2.  No insurance is provided until the certificate of authority has been so issued.

3.  The prepaid premium or deposit, and membership or policy fee, if any, shall be refunded in full to the applicant if the organization is not completed and the certificate of authority issued before a specified reasonable date, which date shall be not later than one year following date of issuance of the certificate of incorporation.

D.  All qualifying premiums collected shall be in cash.

E.  Solicitation for qualifying applications for insurance shall be by licensed agents of the corporation, and the director shall upon application therefor issue temporary agent's licenses expiring on the date specified pursuant to paragraph 3 of subsection C of this section to individuals appointed by the corporation and qualified as for a resident agent's license except as to the taking of an examination.  The director may suspend or revoke any such license for the same causes and pursuant to the same procedures applicable to suspension or revocation of licenses of agents in general under article 3 of chapter 2 of this title. END_STATUTE

Sec. 15.  Section 20-1098.04, Arizona Revised Statutes, is amended to read:

START_STATUTE20-1098.04.  Formation of captive insurers; redomestication

A.  An agency captive insurer or protected cell captive insurer shall be incorporated as a stock insurer with its capital divided into shares and held by the stockholders.  Each owner of an agency captive insurer shall be licensed as an insurance producer or managing general agent.

B.  A group captive insurer may be formed in any of the following ways:

1.  Incorporated as a stock insurer with its capital divided into shares and held by the stockholders.

2.  Incorporated as a mutual insurer without capital stock, the governing body of which is elected by the member organizations of its association.

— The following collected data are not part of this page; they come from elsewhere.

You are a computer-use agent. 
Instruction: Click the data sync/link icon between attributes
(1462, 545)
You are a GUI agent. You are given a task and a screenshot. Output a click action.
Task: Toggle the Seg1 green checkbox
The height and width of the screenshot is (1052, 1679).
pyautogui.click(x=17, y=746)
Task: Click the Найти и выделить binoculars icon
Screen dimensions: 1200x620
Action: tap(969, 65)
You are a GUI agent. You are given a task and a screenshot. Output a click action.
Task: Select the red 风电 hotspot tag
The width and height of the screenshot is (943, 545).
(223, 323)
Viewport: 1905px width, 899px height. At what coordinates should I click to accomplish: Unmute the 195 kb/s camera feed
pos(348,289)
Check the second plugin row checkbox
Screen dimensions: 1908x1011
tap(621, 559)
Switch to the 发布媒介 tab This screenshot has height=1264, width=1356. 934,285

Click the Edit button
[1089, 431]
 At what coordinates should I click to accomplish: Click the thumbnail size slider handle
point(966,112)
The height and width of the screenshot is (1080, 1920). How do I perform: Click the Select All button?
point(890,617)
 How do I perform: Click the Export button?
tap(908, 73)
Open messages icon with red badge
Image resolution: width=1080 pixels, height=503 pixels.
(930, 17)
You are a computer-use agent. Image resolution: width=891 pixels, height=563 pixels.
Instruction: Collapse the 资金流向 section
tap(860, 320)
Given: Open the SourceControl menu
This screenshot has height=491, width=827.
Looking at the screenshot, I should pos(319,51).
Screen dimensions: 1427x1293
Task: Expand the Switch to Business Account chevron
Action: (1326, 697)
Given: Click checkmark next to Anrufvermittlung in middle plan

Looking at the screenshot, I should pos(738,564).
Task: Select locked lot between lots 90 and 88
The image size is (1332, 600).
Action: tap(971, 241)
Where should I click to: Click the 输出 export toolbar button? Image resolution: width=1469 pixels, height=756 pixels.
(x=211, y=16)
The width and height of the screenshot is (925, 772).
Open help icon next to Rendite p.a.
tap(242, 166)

3.  Organized as a reciprocal insurer pursuant to article 2 of this chapter.

4.  Incorporated as a nonprofit corporation pursuant to title 10, chapter 25.

C.  A pure captive insurer may be formed in any of the following ways:

1.  Incorporated as a stock insurer with its capital divided into shares and held by the stockholders.

2.  Incorporated as a nonprofit corporation pursuant to title 10, chapter 25.

3.  Incorporated as a limited liability corporation company pursuant to title 29, chapter 4.

D.  The capital stock of a captive insurer that is incorporated as a stock insurer may be authorized with no par value.

E.  A captive insurer that is formed as a corporation shall have at least three incorporators, at least one of whom shall be a resident of this state.  Notwithstanding subsection B, paragraph 3 of this section, a captive insurer that is formed as a reciprocal insurer may be organized by three or more subscribers, none of whom shall be required to be a resident of this state.

F.  A pure captive insurer shall have at least one director.  Any other kind of corporate captive insurer shall have at least three directors.  Any group captive insurer formed as a reciprocal insurer shall have at least three subscribers' advisory committee members.  In addition to independent directors, a group captive insurer may have as many directors as it has members.

G.  A captive insurer that is formed as a corporation shall have at least one member of the board of directors who is a resident of this state.  A captive insurer that is formed as a reciprocal insurer shall have at least one member of the subscribers’ advisory committee who is a resident of this state.

H.  The articles of incorporation or bylaws of a captive insurer that is formed as a corporation with more than one director may authorize a quorum of a board of directors to consist of at least one‑third of the fixed or prescribed number of directors, but at least two directors.  The subscribers' agreement or other organizing document of a captive insurer formed as a reciprocal insurer may authorize a quorum of a subscribers' advisory committee to consist of at least one‑third of the number of its members, but at least two members.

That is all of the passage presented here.